Health

WHO declares monkeypox public health emergency of international concern

WHO Director-General Tedros Adhanom Ghebreyesus overruled a committee of experts who could not come to a consensus  

 
By Taran Deol
Published: Saturday 23 July 2022
Tedros Adhanom Ghebreyesus addresses the press conference by WHO to declare monkeypox a public health emergency of international concern

The World Health Organization’s Director-General Tedros Adhanom Ghebreyesus declared monkeypox a public health emergency of international concern (PHEIC) July 23, 2022.

PHEIC is the highest level of alert the global health body can issue. Only polio and SARS-CoV-2 were ongoing PHEIC prior to monkeypox. Ghebreyesus overruled a committee of experts who could not come to a consensus, to reach the decision.

The WHO reconvened for a second time July 21, 2022, as cases crossed the 16,000-mark and deaths touched five globally. The first meeting was convened a month ago, when cases were a fifth of what are being recorded today.

Excerpted records:
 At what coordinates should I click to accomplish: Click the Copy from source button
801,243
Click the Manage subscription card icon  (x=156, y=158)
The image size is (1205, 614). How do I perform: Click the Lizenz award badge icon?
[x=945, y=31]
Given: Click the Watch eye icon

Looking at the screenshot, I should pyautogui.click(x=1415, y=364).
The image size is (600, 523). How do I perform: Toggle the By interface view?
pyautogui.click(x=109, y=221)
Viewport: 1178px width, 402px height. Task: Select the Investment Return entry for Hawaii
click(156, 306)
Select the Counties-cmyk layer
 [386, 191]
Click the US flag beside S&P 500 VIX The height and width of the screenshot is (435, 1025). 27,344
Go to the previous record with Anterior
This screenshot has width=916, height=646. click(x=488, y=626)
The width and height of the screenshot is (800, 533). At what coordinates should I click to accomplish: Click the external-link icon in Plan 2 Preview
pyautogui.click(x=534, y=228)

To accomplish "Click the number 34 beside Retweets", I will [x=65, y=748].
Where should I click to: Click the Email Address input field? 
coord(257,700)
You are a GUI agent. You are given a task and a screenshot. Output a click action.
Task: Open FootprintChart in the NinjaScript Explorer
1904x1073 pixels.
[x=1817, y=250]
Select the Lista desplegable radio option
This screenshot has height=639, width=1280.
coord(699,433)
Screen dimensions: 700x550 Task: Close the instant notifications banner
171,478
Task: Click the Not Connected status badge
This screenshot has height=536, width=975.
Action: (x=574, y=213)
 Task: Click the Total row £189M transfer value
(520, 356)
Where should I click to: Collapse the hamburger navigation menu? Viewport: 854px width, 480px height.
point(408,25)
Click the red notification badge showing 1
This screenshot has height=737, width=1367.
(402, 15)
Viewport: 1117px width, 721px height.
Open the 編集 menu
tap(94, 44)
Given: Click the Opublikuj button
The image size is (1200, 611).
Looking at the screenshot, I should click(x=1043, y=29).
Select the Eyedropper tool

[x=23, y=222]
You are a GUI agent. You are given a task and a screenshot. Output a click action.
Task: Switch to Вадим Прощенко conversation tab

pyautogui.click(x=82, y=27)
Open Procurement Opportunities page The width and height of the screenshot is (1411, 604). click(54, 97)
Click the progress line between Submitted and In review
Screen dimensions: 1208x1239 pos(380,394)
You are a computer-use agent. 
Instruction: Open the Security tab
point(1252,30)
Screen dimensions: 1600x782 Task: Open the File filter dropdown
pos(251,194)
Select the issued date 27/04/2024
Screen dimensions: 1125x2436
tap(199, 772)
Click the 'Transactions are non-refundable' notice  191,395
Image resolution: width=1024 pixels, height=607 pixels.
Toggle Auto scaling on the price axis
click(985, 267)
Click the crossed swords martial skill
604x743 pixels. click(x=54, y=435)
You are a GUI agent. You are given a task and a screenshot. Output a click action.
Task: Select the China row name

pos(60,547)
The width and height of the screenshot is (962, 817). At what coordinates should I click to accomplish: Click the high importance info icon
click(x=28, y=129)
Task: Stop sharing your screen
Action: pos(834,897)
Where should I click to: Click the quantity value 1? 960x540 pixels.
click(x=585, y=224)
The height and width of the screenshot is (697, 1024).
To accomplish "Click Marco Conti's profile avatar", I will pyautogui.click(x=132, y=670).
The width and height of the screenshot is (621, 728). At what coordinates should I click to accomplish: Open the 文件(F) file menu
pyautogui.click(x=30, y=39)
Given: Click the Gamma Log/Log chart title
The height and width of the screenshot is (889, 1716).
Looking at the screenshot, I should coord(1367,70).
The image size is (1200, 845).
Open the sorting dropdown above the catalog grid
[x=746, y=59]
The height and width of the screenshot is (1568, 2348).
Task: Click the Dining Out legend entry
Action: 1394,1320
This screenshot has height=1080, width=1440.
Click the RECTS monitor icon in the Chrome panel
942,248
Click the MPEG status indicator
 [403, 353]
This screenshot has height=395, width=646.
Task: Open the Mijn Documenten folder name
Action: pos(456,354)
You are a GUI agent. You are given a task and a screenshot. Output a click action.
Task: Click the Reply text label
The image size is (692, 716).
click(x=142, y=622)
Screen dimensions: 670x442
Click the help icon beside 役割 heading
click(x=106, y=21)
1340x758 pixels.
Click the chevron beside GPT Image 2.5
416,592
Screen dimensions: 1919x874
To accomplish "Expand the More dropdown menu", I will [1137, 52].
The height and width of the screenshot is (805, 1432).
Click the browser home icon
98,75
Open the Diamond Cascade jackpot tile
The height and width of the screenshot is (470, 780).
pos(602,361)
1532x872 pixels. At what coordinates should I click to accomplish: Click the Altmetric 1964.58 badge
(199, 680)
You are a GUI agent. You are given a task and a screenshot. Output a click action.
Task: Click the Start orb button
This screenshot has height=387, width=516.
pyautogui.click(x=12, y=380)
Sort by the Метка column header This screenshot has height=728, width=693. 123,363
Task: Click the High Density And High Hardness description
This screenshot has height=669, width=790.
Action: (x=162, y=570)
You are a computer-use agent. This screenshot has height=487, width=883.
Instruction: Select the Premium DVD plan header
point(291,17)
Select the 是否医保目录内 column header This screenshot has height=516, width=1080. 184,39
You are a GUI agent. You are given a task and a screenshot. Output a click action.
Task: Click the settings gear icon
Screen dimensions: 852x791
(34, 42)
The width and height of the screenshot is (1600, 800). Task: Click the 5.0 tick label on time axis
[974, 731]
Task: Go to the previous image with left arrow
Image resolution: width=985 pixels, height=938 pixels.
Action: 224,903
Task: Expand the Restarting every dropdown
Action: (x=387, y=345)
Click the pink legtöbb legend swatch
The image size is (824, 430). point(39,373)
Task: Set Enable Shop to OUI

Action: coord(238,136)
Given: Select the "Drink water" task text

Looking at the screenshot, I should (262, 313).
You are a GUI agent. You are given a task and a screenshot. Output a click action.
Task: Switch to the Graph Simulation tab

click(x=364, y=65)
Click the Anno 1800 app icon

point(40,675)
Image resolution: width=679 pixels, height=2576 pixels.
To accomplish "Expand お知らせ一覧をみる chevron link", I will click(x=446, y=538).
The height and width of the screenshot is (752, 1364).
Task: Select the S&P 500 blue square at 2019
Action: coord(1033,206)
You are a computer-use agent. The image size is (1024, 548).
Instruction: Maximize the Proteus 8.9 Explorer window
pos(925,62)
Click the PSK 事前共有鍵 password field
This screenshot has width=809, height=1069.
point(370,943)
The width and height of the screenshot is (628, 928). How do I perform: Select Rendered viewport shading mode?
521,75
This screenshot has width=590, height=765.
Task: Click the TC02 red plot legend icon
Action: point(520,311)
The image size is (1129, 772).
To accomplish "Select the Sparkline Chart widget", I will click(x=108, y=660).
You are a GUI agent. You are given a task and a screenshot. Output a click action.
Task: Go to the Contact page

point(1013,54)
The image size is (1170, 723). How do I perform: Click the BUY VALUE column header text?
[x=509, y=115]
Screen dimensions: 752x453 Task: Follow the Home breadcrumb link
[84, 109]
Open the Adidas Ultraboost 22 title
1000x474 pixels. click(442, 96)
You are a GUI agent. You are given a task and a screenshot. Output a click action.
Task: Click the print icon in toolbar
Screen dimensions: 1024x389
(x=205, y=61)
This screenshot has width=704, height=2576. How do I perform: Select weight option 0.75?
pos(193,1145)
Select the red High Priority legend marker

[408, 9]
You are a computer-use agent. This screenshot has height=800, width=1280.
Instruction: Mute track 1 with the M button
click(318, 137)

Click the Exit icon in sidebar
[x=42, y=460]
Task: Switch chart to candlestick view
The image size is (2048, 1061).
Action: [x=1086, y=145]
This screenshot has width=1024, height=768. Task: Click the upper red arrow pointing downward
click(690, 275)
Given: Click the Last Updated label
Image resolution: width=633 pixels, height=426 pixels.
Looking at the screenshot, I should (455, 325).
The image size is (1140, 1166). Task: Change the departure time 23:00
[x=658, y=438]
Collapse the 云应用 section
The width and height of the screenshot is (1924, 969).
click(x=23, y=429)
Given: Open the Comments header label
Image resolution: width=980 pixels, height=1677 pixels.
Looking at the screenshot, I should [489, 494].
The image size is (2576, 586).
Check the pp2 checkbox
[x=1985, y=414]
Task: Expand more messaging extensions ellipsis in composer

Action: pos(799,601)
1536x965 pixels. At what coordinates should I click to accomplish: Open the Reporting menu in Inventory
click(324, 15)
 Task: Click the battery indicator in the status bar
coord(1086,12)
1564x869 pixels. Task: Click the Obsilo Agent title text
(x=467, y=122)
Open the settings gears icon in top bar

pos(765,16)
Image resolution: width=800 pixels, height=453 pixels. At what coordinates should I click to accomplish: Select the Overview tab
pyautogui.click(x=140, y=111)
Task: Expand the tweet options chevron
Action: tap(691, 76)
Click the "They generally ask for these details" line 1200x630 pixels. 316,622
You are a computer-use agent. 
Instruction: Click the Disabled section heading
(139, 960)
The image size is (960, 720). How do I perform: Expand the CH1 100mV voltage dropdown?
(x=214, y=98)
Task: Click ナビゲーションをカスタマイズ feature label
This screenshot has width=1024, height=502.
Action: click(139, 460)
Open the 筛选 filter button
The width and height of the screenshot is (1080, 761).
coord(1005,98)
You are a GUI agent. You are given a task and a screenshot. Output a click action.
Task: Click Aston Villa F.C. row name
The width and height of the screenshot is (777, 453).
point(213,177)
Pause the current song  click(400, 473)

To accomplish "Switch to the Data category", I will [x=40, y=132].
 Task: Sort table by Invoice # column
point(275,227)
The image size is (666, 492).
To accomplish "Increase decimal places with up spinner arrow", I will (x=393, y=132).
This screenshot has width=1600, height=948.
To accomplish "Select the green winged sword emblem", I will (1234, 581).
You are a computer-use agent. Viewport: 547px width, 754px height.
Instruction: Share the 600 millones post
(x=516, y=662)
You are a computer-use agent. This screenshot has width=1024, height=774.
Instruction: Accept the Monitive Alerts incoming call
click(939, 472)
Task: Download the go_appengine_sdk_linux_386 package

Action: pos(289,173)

Work instructions:
**a.** According to the monkeypox article, which public health emergencies of international concern were already ongoing before monkeypox?
**b.** Pick up the monkeypox article after its final sentence and carry it on.
The material has no connection to the monkeypox article.

Responses to the tasks:
**a.** Polio and SARS-CoV-2.

**b.**
Ghebreyesus said:

We have an outbreak that has spread around the world rapidly, through new modes of transmission, about which we understand too little and which meets the criteria in the International Health Regulations. 

The global health body has assessed the risk of monkeypox to be moderate across the world except in the European region, where it is a high risk. While there is international spread of the disease, risk of interference with international traffic remains low for the moment, the WHO noted.

Ghebreyesus underlined five factors that influenced the decision:

  1. Information provided by countries
  2. The three fulfilled criteria for declaring a PHEIC under the International Health Regulations
  3. Advice of the Emergency Committee
  4. Scientific principles and evidence which remains unclear
  5. The risk to human health 

The process and path of declaring any PHEIC has been criticised earlier where experts believe a binary answer to such a question is not the solution and a graded answer is needed.

Ghebreyesus addressed the lack of consensus and underlined that member countries were mulling ways to make it more effective. “This process demonstrates once again that this vital tool needs to be sharpened to make it more effective,” he said.

Monkeypox will now be on the radar of several national leaders to be on the lookout for. The decision to declare it as a PHEIC also opens up avenues for new funding. The WHO can make recommendations for countries which are not binding but if countries stray from it, they must show scientific reason for doing so.